Avec La Mouche qui repart glorieux d’Avoriaz, le cinéaste connaît en 1987, le plus gros succès de sa carrière avec 2.119.000 entrées. Cela sera la seule fois qu’il dépassera le million en France. Il faut dire que ce remake de science-fiction d’une série B américaine des années 50, alors en concurrence avec le Blue velvet de Lynch, est le jalon le plus grand public de sa carrière, savoureux mélange d’émotions fortes, de romance tragique et d’effets spéciaux ravageurs. Faux Semblants, Grand Prix à Avoriaz, est un autre succès pour le réalisateur en 1989, avec 597.000 tickets vendus. Toutefois le ton donné est celui du film d’auteur, plus rigoureux, moins spectaculaire. Cronenberg adoubé par la critique n’exploitera plus que ce filon, à quelques rares exceptions.
Le début des années 90 est délicat avec les échecs du Festin Nu d’après William Burroughs (qui avait tout pour plaire sur le papier à ses fans, mais trop austère au final) et surtout M. Butterfly (101.000 en 1994) qui le fait sortir pour la deuxième fois, après l’inédit Fast company dans les années 70, hors du cinéma de science-fiction. Son cinéma a perdu en rythme, en pertinence... Il faudra attendre le scandale cannois Crash en 1996 pour que sa carrière reprenne des couleurs (585.000 entrées, l’un des succès estivaux de cette époque). La sélection à Cannes, où la polémique fait "rage", laisse entrevoir l’une des plus belles histoires d’amitié entre le festival et un réalisateur, qui reviendra à plusieurs reprises, y compris comme président du jury. Avec eXistenz l’auteur affectionne une dernière fois le cinéma de genre à la Videodrome que ses fans lui réclamaient : une promo efficace (quelle bande-annonce !) et la nostalgie propulse le film en tête des entrées en France (621.000).
Après cela, Cronenberg se fait chantre des "Cahiers du cinéma" et ne cherche plus trop à rendre des comptes à qui que ce soit. Spider, thriller cérébral dans l’esprit d’un psycho-killer, ennuie (168.000 entrées en 2002), tout comme le biopic psychanalitique A dangerous method (l’un de ses pires films !) avec 518.000 spectateurs somnolents en 2011). Que dire de l’expérience Cosmopolis, vendue par une bande-annonce putassière comme un film apocalyptique trépident (355.000) ?

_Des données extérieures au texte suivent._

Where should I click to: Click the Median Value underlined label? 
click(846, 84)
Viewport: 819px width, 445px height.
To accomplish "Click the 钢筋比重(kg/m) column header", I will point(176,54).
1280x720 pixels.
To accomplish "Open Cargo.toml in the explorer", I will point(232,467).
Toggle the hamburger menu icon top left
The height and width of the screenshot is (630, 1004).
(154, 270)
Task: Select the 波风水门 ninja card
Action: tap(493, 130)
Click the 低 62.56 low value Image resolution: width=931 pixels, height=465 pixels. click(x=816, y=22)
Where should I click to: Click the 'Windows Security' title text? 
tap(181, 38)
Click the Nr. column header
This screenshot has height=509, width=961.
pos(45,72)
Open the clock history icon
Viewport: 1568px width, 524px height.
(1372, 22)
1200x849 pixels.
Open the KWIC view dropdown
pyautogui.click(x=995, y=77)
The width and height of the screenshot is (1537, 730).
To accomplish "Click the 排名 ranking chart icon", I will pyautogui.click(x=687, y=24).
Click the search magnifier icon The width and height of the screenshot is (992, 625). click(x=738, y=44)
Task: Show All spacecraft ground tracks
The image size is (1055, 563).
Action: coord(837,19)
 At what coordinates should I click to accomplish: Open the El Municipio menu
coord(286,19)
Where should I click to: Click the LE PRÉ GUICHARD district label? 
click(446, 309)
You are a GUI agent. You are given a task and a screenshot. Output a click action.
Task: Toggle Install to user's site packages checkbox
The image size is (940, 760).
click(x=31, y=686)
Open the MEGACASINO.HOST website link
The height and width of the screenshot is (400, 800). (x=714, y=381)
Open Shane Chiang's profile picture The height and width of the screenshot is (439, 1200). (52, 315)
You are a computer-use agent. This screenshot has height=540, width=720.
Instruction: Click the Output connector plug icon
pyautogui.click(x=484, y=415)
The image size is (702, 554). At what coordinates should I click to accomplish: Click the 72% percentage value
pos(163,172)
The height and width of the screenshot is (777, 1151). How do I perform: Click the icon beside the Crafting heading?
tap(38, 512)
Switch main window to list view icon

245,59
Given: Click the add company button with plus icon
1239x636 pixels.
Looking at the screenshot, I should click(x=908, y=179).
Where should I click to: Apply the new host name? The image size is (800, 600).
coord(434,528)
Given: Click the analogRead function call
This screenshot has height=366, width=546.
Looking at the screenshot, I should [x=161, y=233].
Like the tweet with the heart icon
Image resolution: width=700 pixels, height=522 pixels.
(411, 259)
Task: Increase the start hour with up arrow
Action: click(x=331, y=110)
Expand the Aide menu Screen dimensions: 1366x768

Pourtant, c’est durant cette période que Cronenberg livrera deux de ses plus gros succès : A history of violence (804.000, 2005) et Les promesses de l’ombre (801.000, 2007), un diptyque de thrillers noirs avec Viggo Mortensen, devenu, à l’instar de Pattinson aujourd’hui, acteur fétiche du cinéaste (on le reverra aussi dans A dangerous method).
C’est donc dans ce contexte de filmographie en dents de scie qu’il faut replacer Maps to the stars, produit curieux d’un cinéaste à la carrière longue de 40 ans, qui n’a jamais caressé les spectateurs dans le sens du poil, demeurant, même sous contrôle apparent des studios, farouchement indépendant et cohérent, au risque de désarmer ses plus grands adeptes.